**Exercise directions**
Go through the data below and count every line that has the word "profile". Return only the count.

**Available data**
▬▬▬▬▬▬▬▬▬▬

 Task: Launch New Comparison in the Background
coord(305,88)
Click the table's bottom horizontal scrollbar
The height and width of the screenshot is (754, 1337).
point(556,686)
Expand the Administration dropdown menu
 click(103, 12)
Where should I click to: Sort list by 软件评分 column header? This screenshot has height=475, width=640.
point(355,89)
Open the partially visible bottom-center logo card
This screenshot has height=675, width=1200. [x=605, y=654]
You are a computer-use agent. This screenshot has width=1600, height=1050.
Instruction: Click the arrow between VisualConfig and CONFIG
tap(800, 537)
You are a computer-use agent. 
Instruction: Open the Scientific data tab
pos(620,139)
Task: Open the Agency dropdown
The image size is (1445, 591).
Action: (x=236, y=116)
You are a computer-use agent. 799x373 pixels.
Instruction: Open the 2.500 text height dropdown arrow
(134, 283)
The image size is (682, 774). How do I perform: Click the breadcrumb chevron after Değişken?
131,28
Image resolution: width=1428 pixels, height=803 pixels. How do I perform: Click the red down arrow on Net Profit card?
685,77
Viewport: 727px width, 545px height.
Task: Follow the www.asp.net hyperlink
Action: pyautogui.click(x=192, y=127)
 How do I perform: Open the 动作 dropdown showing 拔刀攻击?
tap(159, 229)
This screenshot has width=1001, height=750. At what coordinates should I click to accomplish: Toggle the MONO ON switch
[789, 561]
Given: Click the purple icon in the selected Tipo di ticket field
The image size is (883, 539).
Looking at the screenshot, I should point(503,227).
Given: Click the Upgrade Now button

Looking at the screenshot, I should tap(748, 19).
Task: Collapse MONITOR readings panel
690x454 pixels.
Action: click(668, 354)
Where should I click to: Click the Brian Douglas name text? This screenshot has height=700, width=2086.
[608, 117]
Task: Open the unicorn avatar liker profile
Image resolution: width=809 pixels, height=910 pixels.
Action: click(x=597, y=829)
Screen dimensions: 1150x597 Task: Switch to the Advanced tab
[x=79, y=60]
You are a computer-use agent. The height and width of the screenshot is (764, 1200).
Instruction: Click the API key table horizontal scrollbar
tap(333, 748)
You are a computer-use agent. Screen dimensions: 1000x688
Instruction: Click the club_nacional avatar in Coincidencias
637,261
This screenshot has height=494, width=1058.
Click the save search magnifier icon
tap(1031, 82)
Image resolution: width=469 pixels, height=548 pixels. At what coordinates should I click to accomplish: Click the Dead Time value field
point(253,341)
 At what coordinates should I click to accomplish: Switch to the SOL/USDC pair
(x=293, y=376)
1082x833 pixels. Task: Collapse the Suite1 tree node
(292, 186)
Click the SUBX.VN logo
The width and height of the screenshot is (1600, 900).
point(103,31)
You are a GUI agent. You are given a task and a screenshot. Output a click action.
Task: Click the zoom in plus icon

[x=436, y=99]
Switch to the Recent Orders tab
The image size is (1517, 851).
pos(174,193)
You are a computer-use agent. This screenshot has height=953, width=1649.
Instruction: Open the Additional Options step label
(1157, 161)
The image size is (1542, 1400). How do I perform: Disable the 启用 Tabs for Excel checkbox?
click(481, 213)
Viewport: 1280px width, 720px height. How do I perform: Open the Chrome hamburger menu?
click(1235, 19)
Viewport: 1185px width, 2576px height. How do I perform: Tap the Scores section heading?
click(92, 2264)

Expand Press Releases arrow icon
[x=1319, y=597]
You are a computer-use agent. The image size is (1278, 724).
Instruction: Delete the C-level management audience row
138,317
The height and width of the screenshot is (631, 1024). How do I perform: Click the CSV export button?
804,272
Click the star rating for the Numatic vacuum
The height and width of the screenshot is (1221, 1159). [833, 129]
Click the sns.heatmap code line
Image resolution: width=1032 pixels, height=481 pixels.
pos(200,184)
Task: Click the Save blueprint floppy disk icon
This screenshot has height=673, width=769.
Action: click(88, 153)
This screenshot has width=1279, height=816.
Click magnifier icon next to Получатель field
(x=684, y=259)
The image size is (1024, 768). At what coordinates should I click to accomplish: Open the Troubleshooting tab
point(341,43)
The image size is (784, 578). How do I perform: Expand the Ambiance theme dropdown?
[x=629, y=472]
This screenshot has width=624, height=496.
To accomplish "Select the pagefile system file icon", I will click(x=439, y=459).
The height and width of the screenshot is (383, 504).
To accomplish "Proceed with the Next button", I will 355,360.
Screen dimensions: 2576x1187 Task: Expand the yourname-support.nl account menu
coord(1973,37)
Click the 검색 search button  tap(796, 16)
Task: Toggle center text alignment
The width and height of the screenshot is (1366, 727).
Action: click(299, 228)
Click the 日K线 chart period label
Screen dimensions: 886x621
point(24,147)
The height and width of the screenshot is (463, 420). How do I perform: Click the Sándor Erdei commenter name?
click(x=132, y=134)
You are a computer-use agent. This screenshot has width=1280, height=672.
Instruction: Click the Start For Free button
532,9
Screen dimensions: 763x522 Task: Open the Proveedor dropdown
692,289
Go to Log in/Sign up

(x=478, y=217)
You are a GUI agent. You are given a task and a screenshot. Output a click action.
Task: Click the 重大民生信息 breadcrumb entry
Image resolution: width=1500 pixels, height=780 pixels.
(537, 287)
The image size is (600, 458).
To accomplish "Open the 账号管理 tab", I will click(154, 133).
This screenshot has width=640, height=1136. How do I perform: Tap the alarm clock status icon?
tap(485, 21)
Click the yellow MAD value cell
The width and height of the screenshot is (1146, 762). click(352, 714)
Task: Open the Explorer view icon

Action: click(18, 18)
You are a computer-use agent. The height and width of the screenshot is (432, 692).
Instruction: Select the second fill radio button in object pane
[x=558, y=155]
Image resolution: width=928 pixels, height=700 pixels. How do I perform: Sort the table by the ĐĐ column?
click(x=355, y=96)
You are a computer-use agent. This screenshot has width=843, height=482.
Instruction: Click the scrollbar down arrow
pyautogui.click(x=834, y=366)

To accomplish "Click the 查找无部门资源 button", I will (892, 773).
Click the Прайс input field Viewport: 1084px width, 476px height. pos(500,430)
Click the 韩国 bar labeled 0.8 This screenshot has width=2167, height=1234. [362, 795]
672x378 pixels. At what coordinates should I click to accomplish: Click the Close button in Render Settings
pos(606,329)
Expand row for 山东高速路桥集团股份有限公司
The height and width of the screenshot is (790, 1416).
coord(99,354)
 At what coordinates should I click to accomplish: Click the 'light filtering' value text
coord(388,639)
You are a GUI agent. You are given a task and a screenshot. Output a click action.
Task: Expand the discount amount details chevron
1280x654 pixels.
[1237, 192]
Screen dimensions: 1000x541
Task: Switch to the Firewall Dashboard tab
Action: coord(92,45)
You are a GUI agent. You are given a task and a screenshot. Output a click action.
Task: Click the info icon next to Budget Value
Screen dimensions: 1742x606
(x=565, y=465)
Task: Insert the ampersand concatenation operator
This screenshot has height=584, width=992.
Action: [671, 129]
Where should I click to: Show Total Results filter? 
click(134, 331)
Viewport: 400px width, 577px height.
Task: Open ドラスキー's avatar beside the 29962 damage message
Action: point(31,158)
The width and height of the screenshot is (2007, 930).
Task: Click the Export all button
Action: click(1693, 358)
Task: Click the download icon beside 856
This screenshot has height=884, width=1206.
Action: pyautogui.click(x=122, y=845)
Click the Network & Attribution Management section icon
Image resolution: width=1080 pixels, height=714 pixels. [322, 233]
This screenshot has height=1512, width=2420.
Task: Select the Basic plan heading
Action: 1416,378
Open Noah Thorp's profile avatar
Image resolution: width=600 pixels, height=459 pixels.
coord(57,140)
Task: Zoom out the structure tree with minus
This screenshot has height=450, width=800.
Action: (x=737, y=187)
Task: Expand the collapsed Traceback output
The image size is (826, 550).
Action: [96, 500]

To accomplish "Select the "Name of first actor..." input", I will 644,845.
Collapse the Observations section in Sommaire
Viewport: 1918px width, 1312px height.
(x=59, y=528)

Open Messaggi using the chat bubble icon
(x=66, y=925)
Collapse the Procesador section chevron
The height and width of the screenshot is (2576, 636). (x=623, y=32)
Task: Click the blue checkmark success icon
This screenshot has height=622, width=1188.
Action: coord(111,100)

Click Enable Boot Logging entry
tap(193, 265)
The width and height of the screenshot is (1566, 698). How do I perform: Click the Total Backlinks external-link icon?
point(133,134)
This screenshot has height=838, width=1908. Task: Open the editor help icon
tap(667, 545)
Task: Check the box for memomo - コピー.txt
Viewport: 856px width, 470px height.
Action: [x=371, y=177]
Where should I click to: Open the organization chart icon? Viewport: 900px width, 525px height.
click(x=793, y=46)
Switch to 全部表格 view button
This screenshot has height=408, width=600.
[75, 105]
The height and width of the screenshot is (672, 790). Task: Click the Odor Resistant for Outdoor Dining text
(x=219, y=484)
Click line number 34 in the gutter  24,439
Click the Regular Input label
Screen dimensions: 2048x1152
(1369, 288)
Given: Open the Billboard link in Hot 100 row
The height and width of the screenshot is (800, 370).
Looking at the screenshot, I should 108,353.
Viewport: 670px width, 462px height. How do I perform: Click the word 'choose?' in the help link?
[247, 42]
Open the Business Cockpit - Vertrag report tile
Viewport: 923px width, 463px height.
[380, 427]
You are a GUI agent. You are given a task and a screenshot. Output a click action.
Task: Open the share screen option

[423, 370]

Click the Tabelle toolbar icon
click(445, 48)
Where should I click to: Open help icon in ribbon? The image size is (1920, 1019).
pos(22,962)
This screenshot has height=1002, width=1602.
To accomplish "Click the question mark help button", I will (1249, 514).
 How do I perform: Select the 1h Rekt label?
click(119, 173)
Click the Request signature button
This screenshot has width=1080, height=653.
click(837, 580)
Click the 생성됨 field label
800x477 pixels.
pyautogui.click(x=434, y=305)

▬▬▬▬▬▬▬▬▬▬

**Your response**
2